**Rows showing where targets appear**
------------------------------------------------------------------------

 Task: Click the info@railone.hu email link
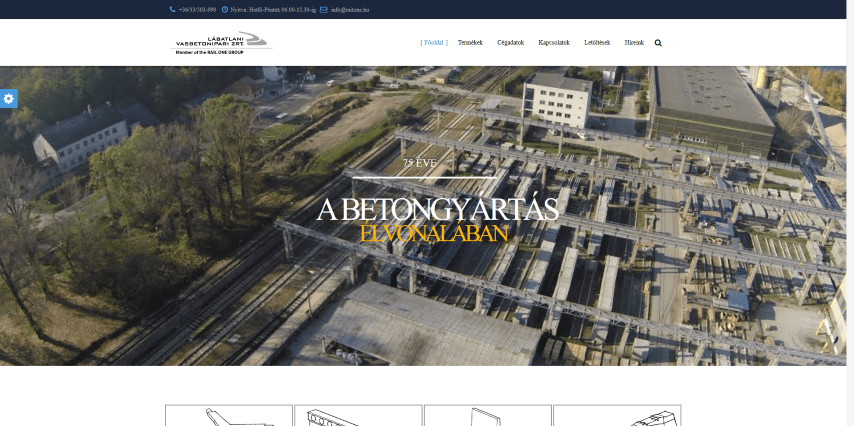351,9
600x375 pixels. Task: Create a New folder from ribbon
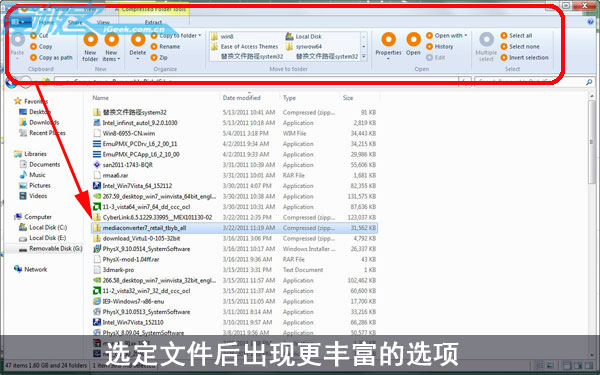90,47
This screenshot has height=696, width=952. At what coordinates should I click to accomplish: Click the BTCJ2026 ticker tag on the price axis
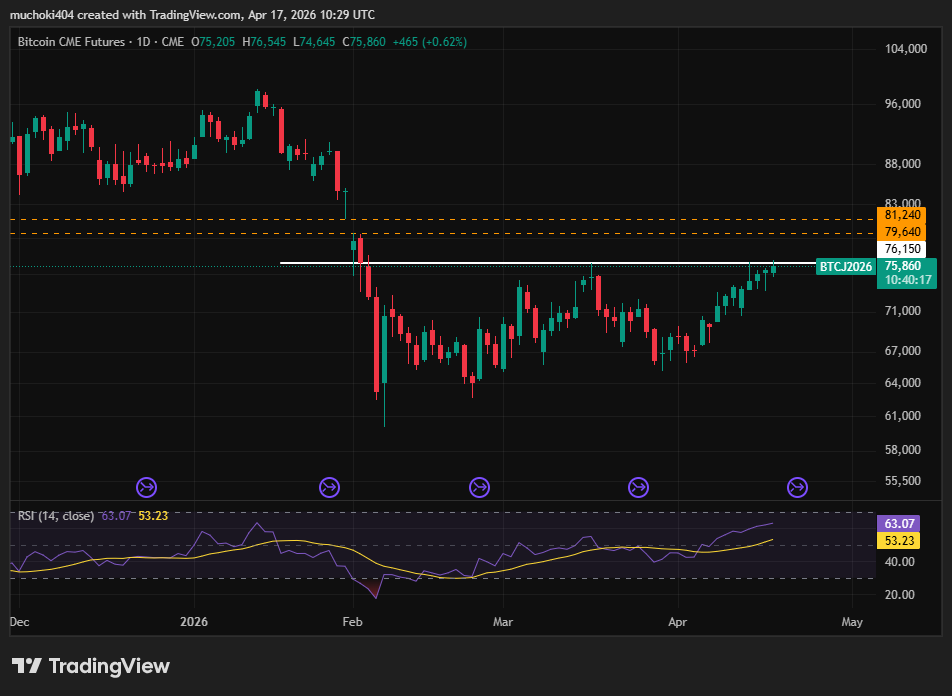(845, 267)
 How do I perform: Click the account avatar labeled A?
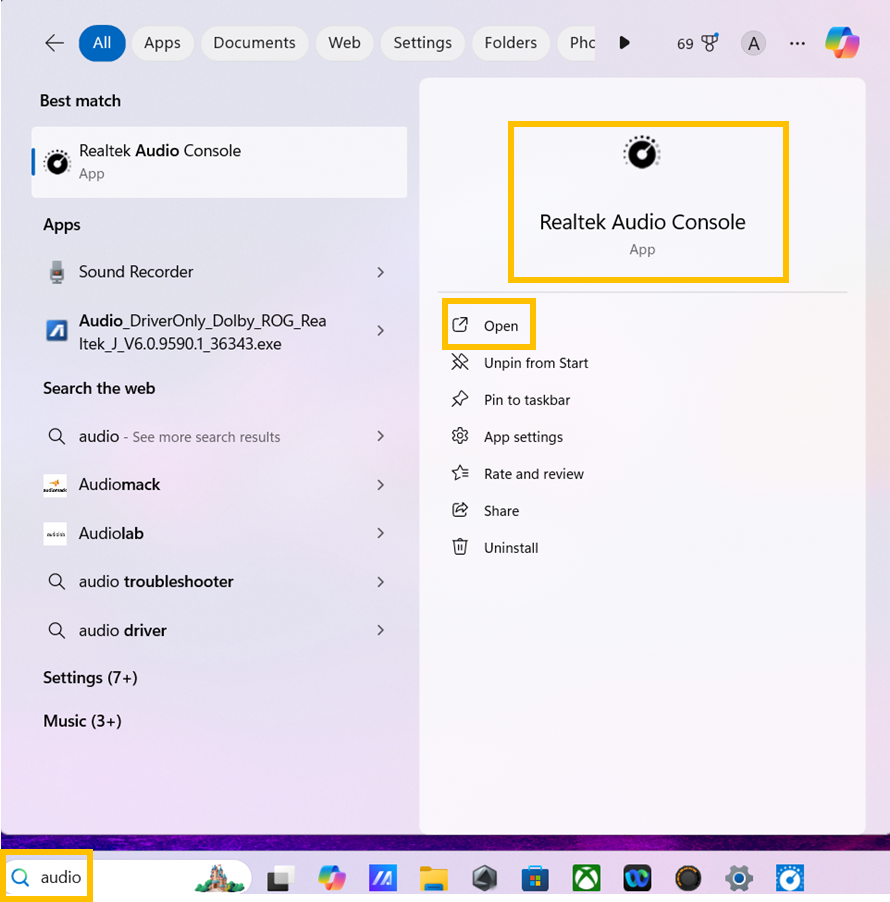(753, 43)
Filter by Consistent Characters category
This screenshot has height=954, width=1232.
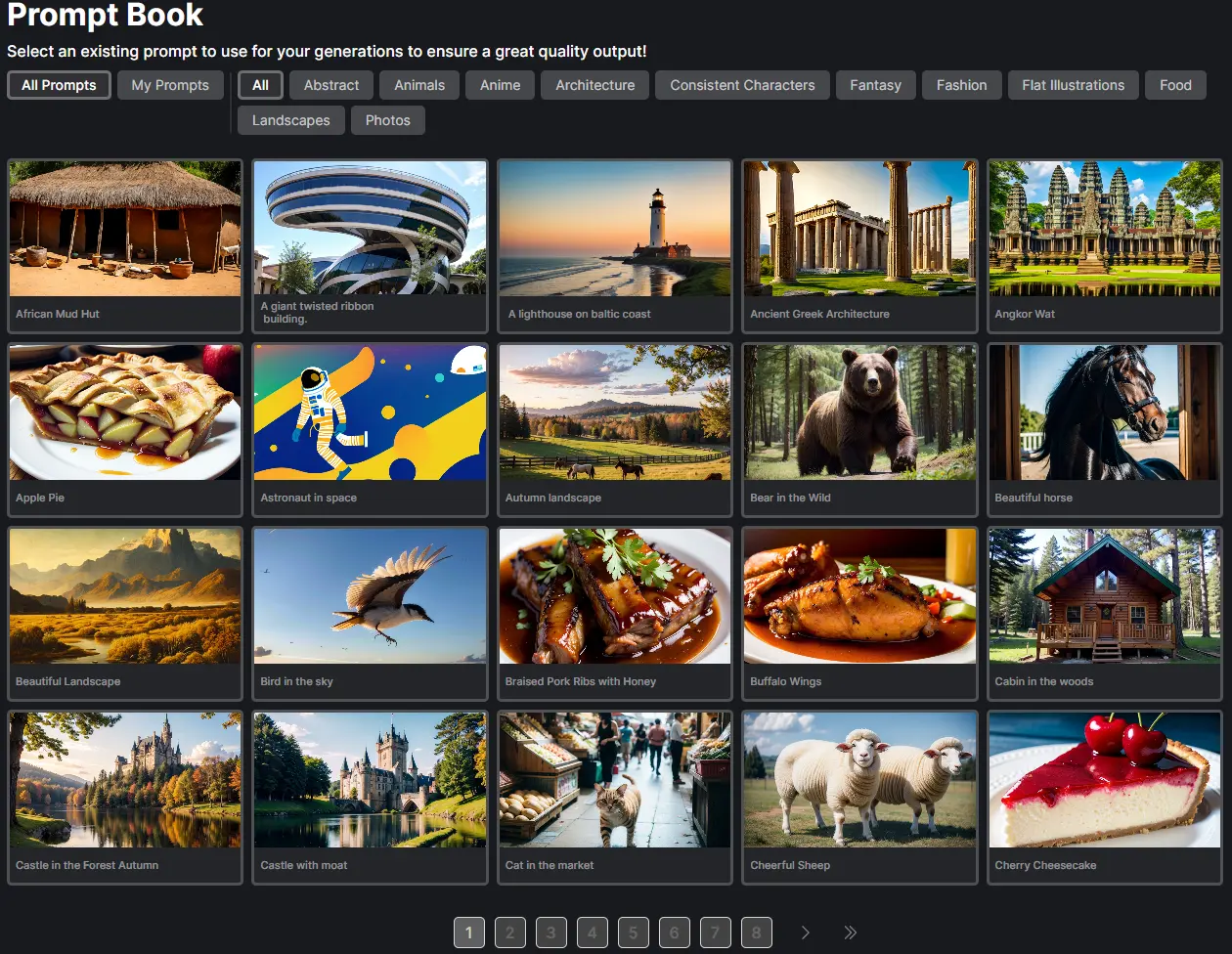point(742,85)
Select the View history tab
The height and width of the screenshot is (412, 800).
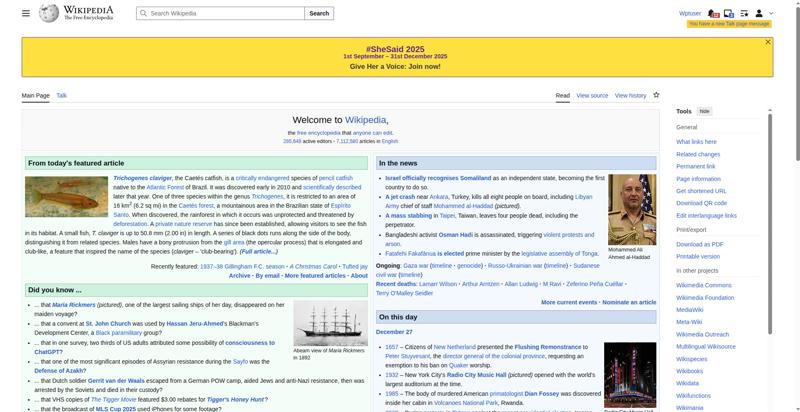coord(630,95)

------------------------------------------------------------------------

**Work to complete**
Copy every line of the data above word for word, but leave out the pictures.

**Response to this task**
 Task: Click the info@railone.hu email link
351,9
600x375 pixels. Task: Create a New folder from ribbon
90,47
This screenshot has height=696, width=952. At what coordinates should I click to accomplish: Click the BTCJ2026 ticker tag on the price axis
(845, 267)
 How do I perform: Click the account avatar labeled A?
(753, 43)
Filter by Consistent Characters category
This screenshot has height=954, width=1232.
point(742,85)
Select the View history tab
The height and width of the screenshot is (412, 800).
coord(630,95)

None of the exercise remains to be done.